The EPHA2 is localized to the cell membrane.

The ligands for the EPH receptors are ephrins, which are 9 members and also fall into 2 subclasses: the GPI (glycosylphosphatidylinositol) anchored A-class of ligands (Ephrin A1-6) and the transmembrane B-class of ligands (B1-3).
EPH receptors interact with their cognate membrane anchored ligands at cell-cell contact sites to activate bidirectional signaling pathways effecting diverse physiologic processes including cell adhesion, repulsion, morphology, migration, differentiation and proliferation. Specifically, EPHA2 is activated by the ligand ephrin A1/EFNA1 and regulates migration, proliferation, integrin-mediated adhesion and differentiation of cells.

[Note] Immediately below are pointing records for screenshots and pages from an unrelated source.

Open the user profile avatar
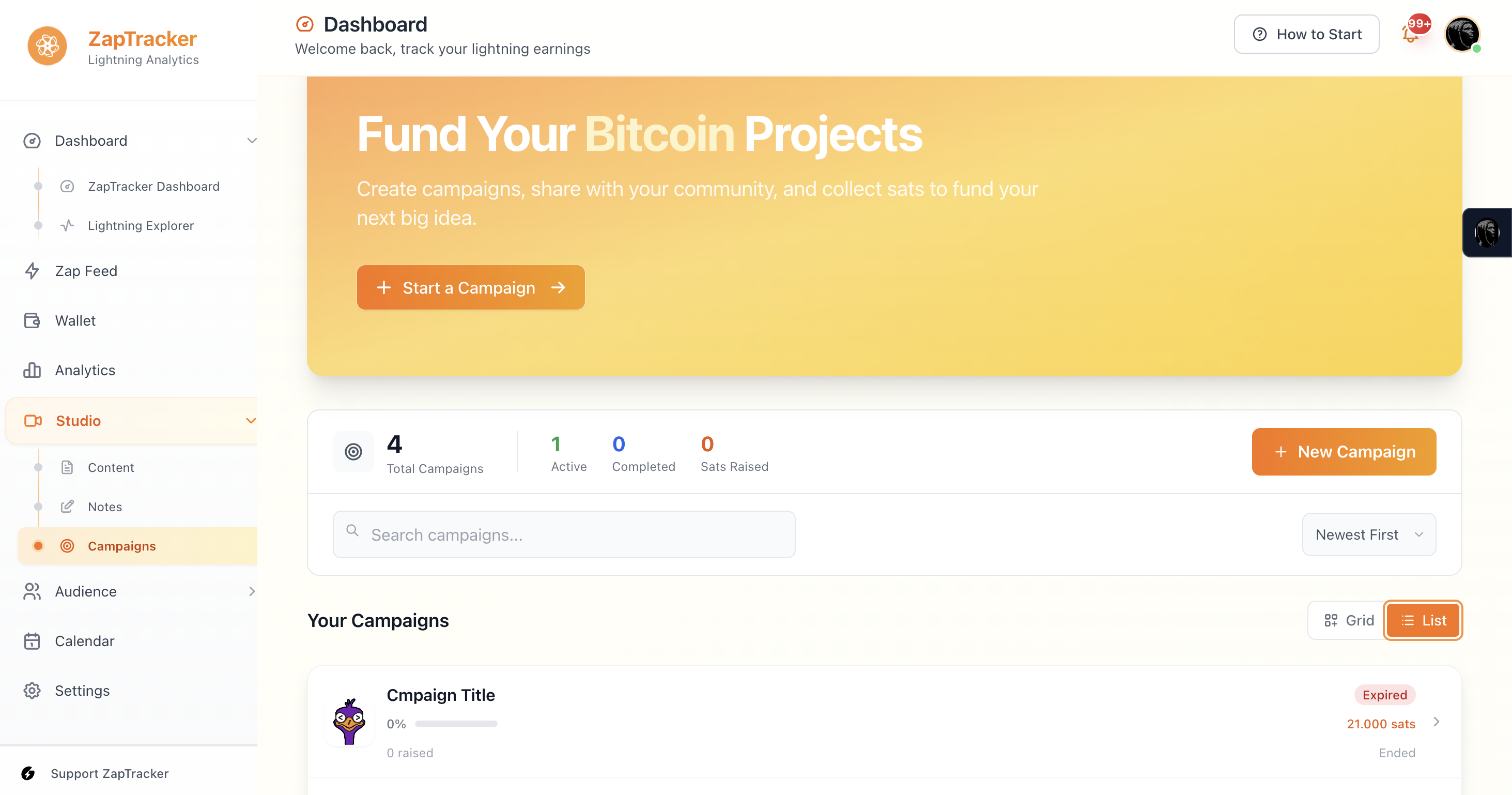1512x795 pixels. 1461,34
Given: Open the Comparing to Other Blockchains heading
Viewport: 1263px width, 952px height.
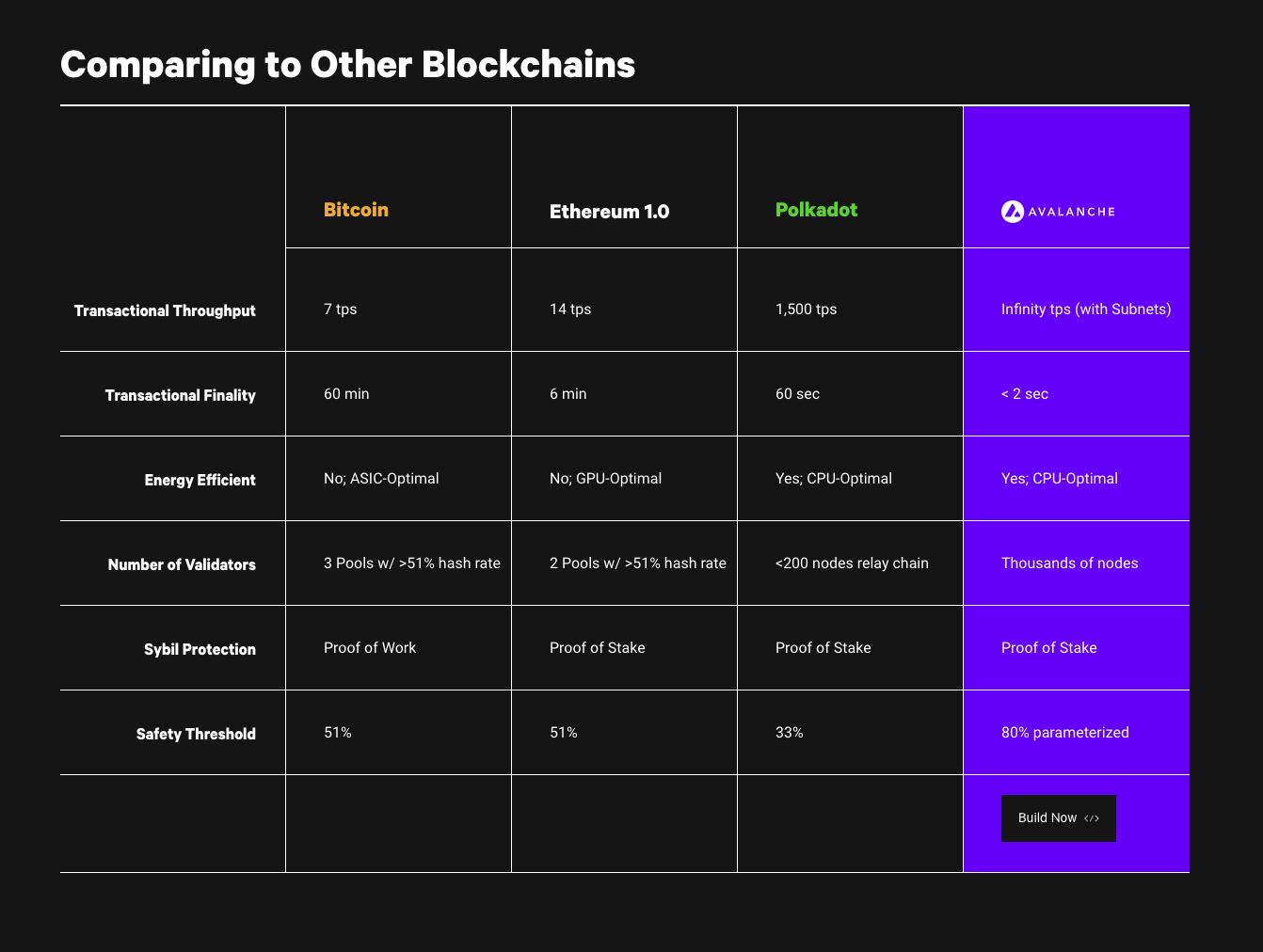Looking at the screenshot, I should coord(348,64).

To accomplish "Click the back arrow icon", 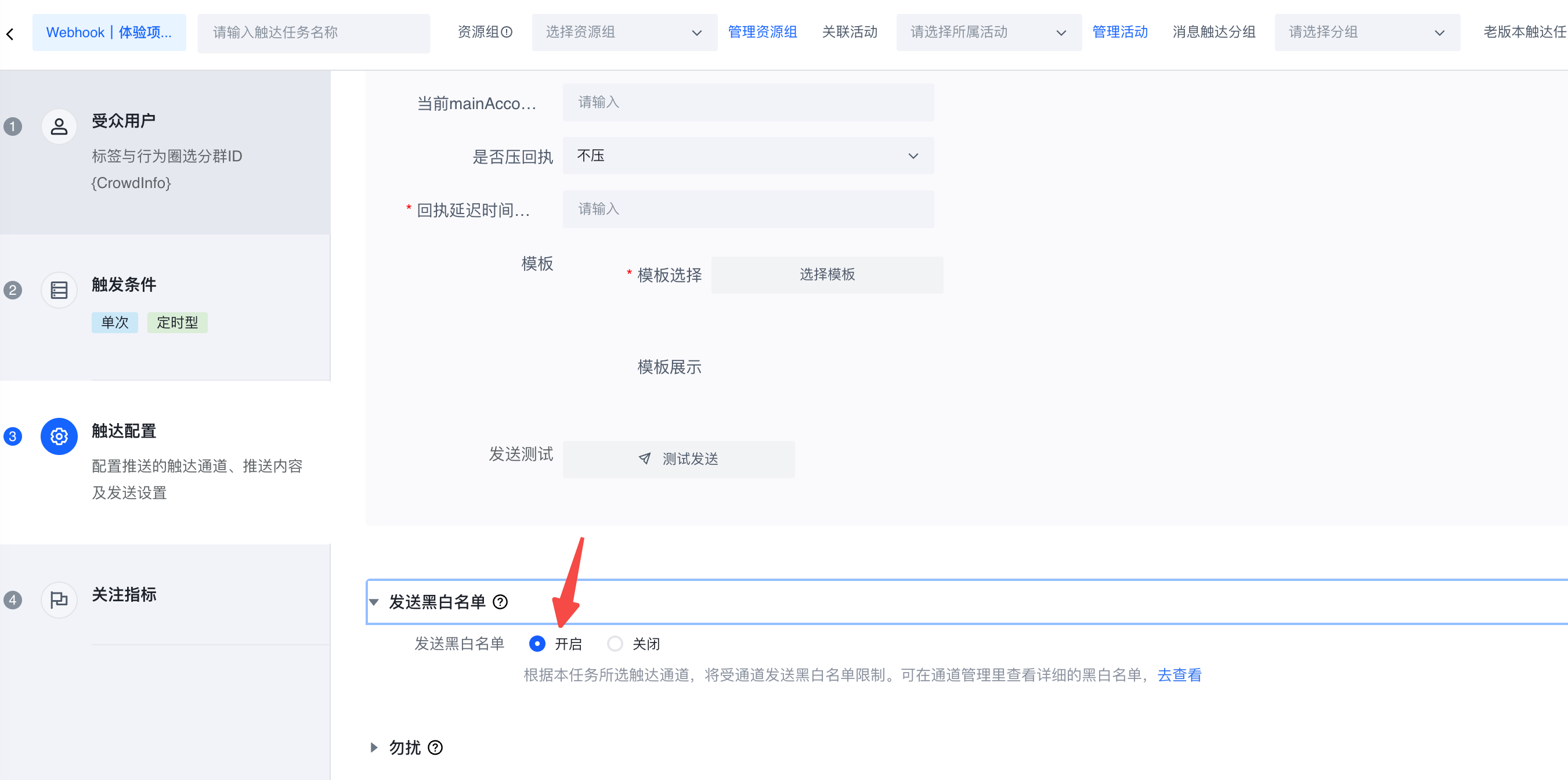I will [10, 34].
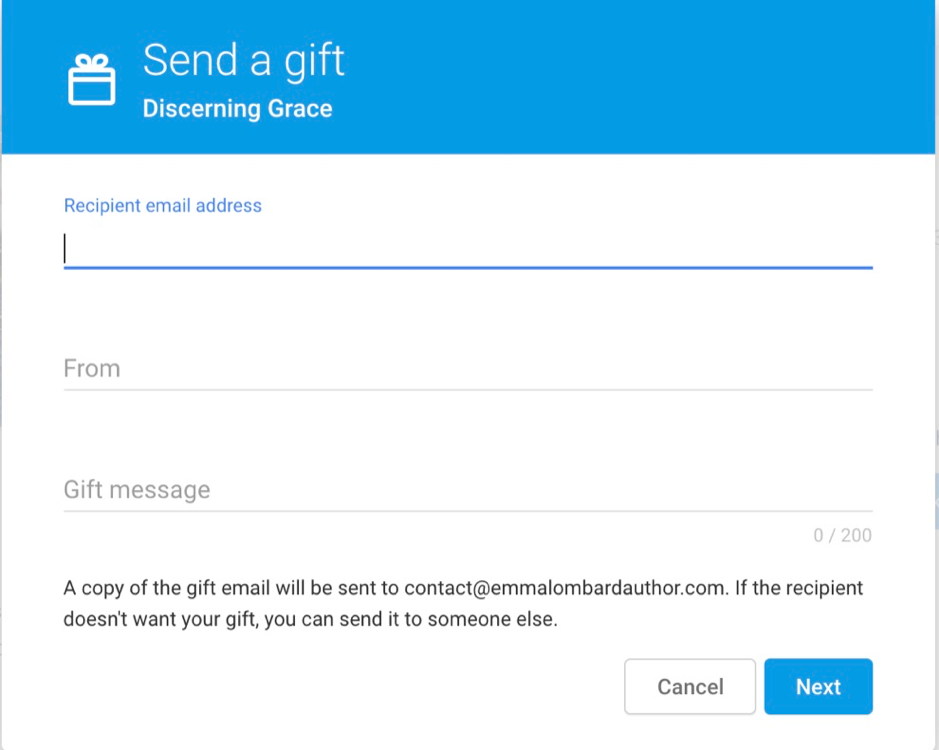Click into the Gift message field
This screenshot has width=939, height=750.
(468, 490)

EPH receptor signaling has been implicated in many biological processes such as axon guidance and fasciculation, tissue border formation, neuronal targeting and angiogenesis during embryonic development. Especially, EPHA2 is involved in angiogenesis, in early hindbrain development and epithelial proliferation and branching morphogenesis during mammary gland development. EPHA2 with ephrin A2/EFNA2 may play a role in bone remodeling through regulation of osteoclastogenesis and osteoblastogenesis. It also engaged with the ephrin A5/EFNA5 and may regulate lens fiber cells shape and interactions and be critical for lens transparency development and maintenance.

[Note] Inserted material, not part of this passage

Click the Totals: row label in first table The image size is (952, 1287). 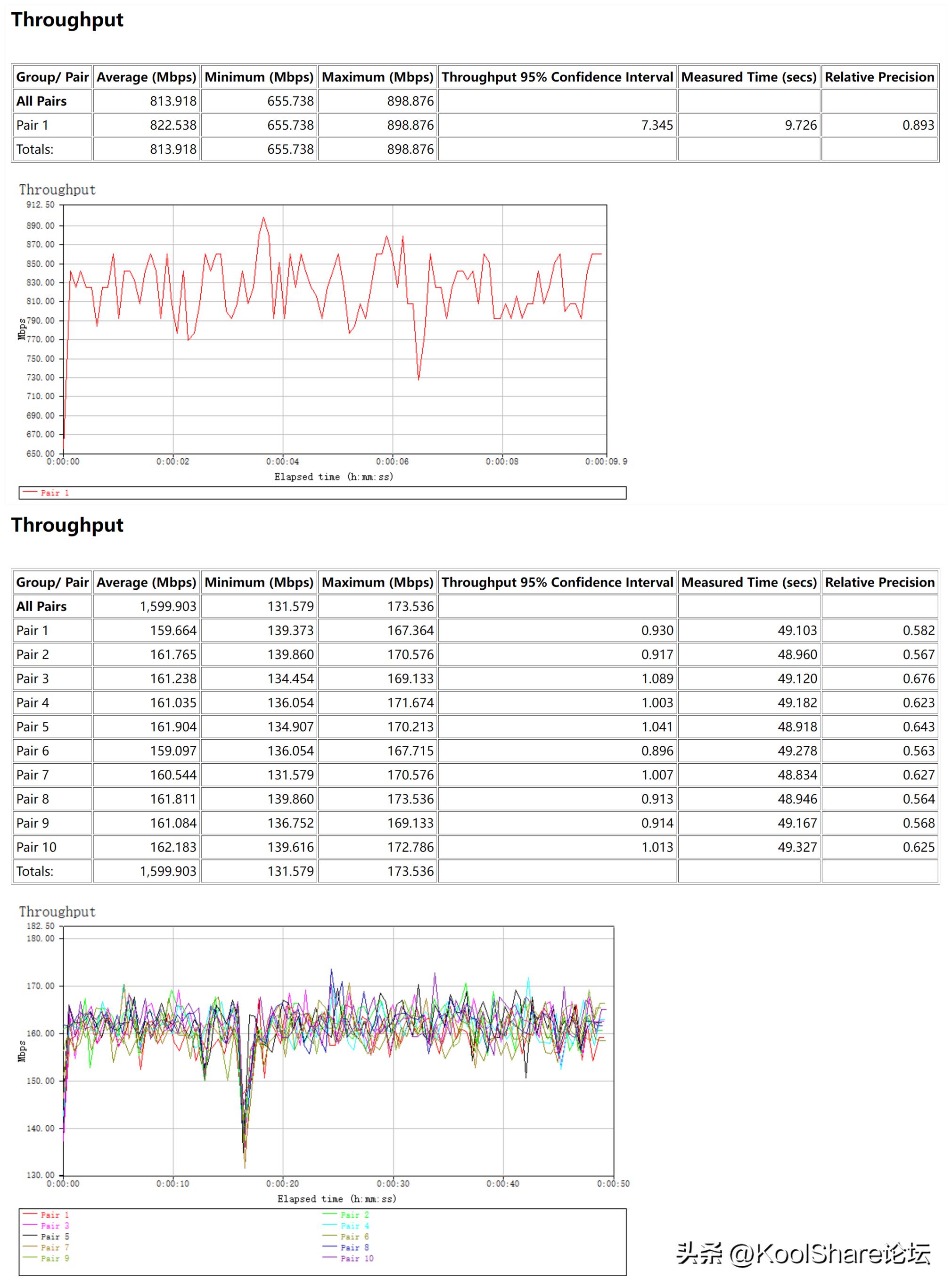(34, 149)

Emerging evidence implicates EPHA2 overexpression in cell transformation, primary tumor initiation, progression, angiogenesis and metastasis in a variety of cancer models.

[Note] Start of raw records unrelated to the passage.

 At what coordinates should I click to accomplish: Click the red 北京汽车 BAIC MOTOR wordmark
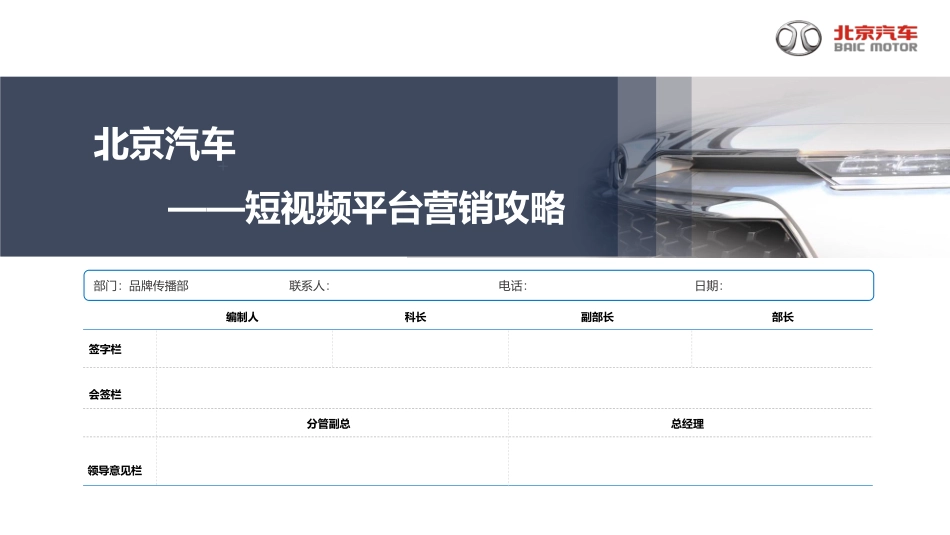click(x=875, y=39)
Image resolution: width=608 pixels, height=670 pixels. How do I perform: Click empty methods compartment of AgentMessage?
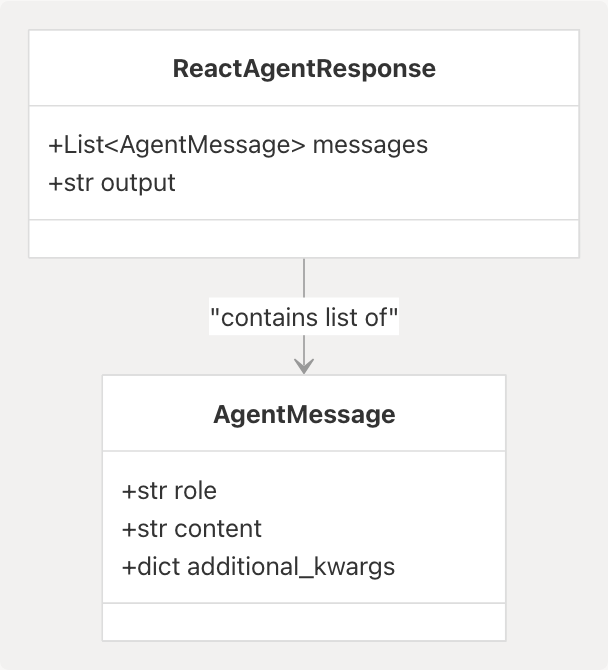point(304,622)
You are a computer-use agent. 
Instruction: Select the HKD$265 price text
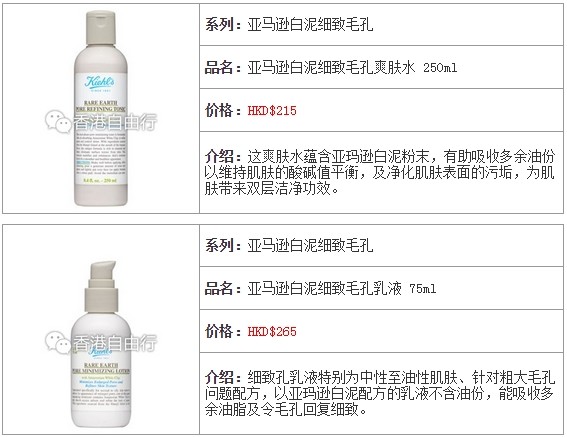tap(272, 331)
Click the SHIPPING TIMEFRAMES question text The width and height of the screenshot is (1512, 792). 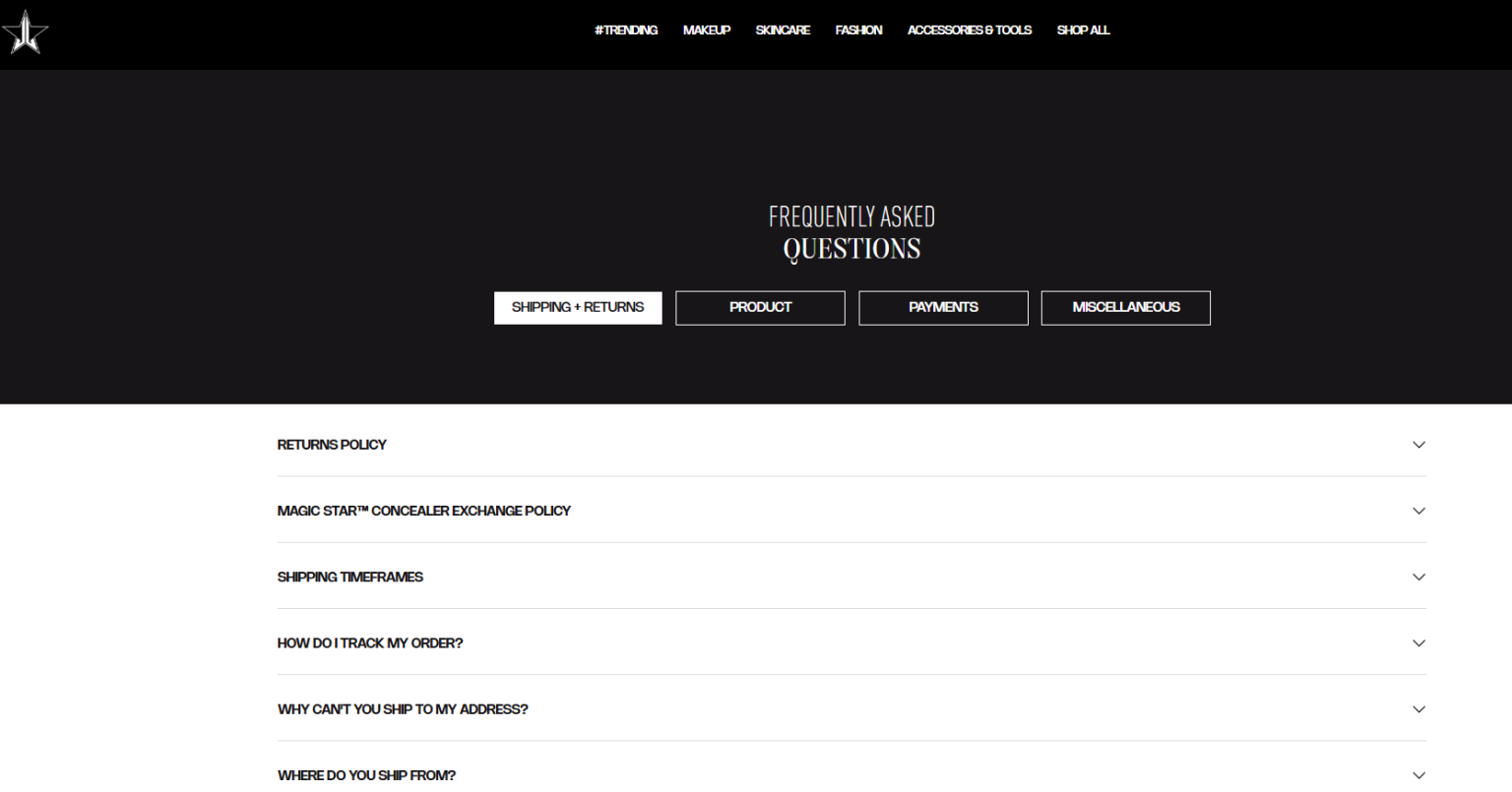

Human EPHA2 shares 96% amino acid identity with the chimpanzee, 95% amino acid identity with dogs, 94% with cows, 93% with mouse, 92% with rats and 56% amino acid identity with zebrafish.

Congenital cataract (CC) is one of the most significant causes of visual impairment and blidness in childhood. Approximately, up to 25% of all CC could be inherited, most often transmitting as an autosomal dominant trait and showing considerable inter- and intra-familial phenotypic variation.

Loci for autosomal dominant posterior polar CC and total CC have both been mapped to chromosom 1p36 harboring the EPHA2 gene. Two missense mutations and one frameshift in the EPHA2 gene have been linked with posterior polar CC and one splicing mutation have been associated with total CC.
The c.2819 C>T (p.T940I) missense mutation changes an oligomerization interface of the SAM domain, most likely inactivating the EPHA2 signalling function by destroying its SAM domain.
The c.2842 G>T (p.G648W) missense mutation identified in exon 17 and occured at the first base of codon 948 and was predicted to result in substitution of glycine to tryptophan at the level of translation, placing it in the cytoplasmic SAM domain of EPHA2 gene.
The c.2915_2916delTG deletion of 2 bp discovered in exon 7 of EPHA2 gene and was predicted to result in a frameshift mutation creating a mutant protein with a novel C-terminal polypeptide of 39 amino acid residues.
The c.2826-9G>A is a splicing mutation with a single base substitution in intron 16 which creates a novel splice acceptor site causing an intronic sequence of 7 bp to be included in the processed transcript. This aberrant splicing is predicted to result in translational of a novel C-terminal polypeptide of 71 amino acid residues of which the last 39 are identical to that of the nove polypeptide produced bt the c.2915_2916delTG.